In CHOIN V. MUKASEY, Yelena Choin was admitted to the U.S. in 1998 as the fiancé of a US citizen, and her two children were admitted in K-2 status. On February 20, 1999, Yelena married her US citizen fiancé Albert Tapia, and on April 14, she and her children applied for adjustment of status. Almost two years later, on April 9, 2001, five days short of their second wedding anniversary, Choin and Tapia divorced.
Yelena's immigration nightmare began on August 27, 2001, when the USCIS denied her adjustment application because of the divorce, and placed her in removal proceedings. An Immigration Judge also denied her adjustment application and the Board of Immigration Appeals (BIA) agreed with the IJ. The BIA also denied Yelena's Motion for Reconsideration.
Yelena challenged the BIA's ruling before the 9th Circuit Court of Appeals. The principal issue was whether the Immigration Judge and the BIA had properly interpreted section 245(d) of the Immigration and Nationality Act, which holds that the Attorney General may not adjust . . . the status (K visa) except to that of an alien lawfully admitted to the United States on a conditional basis under section 1186a of this title as a result of the marriage of the nonimmigrant . . . to the citizen who filed the K visa petition. (Emphasis added)
The Appeals Court held that the language of section 245(d) was "ambiguous" and that the purpose and context of 245(d) also do not support the government's reading of the statute that requires the automatic removal of immigrants whose marriages end in divorce while their application for adjustment of status languishes in the agency's file cabinet. The Court relied on their previous holding in Freeman vs. Gonzalez, 444 F.3d 1031. Freeman holds that if a marriage to the US citizen was bona fide, the fact that the citizen spouse dies before the USCIS makes a final decision on the application for adjustment of status does not stop it from being approved.
As a result of the Court's decision in Choin vs. Mukasey, Yelena's immigration nightmare finally ended.
This holding continues a long line of cases (Matter of Boromand, Matter of McKee) that hold that a marriage must only be valid at inception. Indeed, the parties do not need to be married at the time USCIS adjudicates the adjustment application.
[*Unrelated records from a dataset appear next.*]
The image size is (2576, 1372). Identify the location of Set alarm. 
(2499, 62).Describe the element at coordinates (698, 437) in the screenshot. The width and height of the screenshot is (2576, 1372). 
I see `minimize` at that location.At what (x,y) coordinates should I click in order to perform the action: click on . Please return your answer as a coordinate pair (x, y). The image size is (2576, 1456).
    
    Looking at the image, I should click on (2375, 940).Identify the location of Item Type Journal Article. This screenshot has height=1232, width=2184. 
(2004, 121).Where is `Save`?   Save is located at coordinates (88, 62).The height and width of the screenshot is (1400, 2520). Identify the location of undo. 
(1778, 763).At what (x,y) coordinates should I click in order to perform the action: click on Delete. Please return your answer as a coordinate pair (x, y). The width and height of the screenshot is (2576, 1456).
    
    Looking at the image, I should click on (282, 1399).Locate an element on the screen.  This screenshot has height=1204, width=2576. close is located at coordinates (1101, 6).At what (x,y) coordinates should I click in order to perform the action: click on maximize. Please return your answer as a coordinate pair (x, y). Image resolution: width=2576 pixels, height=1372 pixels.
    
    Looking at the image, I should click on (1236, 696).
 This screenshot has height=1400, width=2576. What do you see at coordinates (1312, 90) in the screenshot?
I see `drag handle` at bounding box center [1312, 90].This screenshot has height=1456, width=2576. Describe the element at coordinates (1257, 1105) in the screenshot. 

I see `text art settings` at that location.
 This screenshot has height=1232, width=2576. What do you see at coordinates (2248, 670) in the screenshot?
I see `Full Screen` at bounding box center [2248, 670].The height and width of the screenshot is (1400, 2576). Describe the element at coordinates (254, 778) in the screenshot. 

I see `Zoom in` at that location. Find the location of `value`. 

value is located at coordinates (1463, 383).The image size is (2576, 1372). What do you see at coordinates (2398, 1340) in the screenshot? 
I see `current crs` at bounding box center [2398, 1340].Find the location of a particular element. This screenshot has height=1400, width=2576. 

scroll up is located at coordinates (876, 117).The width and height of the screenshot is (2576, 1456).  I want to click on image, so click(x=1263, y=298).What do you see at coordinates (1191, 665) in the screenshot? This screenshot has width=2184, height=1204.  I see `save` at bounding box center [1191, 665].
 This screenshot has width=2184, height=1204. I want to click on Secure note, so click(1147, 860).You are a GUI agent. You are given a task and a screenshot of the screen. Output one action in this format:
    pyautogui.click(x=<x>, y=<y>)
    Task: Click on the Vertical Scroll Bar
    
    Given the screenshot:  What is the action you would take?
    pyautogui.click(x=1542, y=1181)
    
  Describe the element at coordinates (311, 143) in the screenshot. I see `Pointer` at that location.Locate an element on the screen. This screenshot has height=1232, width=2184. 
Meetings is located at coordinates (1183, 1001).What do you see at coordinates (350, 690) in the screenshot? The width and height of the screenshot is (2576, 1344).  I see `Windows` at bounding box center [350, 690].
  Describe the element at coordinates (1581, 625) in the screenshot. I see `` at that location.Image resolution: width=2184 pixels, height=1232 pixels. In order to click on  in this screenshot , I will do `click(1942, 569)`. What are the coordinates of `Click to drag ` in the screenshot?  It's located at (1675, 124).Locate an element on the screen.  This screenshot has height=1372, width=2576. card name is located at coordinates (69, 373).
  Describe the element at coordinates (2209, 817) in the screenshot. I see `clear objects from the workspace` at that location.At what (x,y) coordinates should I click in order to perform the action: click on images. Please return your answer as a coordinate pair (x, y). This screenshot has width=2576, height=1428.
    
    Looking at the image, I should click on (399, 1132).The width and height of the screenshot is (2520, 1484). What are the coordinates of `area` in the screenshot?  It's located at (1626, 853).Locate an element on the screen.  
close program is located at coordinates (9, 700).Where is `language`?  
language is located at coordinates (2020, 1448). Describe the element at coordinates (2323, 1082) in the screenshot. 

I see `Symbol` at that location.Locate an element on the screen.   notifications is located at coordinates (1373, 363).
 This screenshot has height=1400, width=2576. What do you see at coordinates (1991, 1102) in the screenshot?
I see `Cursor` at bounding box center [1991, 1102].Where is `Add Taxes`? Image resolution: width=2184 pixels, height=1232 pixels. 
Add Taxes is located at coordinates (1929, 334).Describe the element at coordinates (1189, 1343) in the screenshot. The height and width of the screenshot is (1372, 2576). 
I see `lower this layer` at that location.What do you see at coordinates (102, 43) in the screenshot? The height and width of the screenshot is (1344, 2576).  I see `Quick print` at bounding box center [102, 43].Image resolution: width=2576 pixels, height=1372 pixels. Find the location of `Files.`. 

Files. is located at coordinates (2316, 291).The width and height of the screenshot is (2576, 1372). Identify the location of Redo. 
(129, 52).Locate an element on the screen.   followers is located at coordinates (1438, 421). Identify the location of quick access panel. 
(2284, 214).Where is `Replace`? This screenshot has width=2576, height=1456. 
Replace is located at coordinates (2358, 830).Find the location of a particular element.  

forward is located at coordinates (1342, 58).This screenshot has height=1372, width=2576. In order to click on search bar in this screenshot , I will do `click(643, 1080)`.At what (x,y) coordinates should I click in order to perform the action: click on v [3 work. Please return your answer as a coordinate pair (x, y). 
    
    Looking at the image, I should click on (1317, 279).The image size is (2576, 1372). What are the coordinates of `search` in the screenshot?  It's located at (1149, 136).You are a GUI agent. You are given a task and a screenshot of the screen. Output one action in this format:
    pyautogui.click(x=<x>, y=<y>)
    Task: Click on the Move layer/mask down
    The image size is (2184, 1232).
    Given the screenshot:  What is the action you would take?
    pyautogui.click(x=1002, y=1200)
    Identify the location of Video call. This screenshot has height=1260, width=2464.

The government has long refused to grant adjustment of status for K visa recipients whose good faith marriage ended in divorce prior to the adjudication of the adjustment application It is gratifying to see that the termination of the good faith marriage through divorce need not result in the removal of the K visa holder when it is the government that takes several years to adjudicate the applications. Prior to the Choin decision, the USCIS would have denied the application for adjustment of status since the marriage was no longer in existence. However this is no longer true, at least for applications submitted by persons who live in any of the states within the jurisdiction of the US Court of Appeals for the Ninth Circuit (Alaska, Arizona, California, Hawaii, Idaho, Montana, Oregon and Washington).
Thus, if you enter into a bona fide marriage, but unfortunately the US citizen spouse dies, or the marriage ends in divorce before the USCIS makes a decision on the application for adjustment of status, don't panic.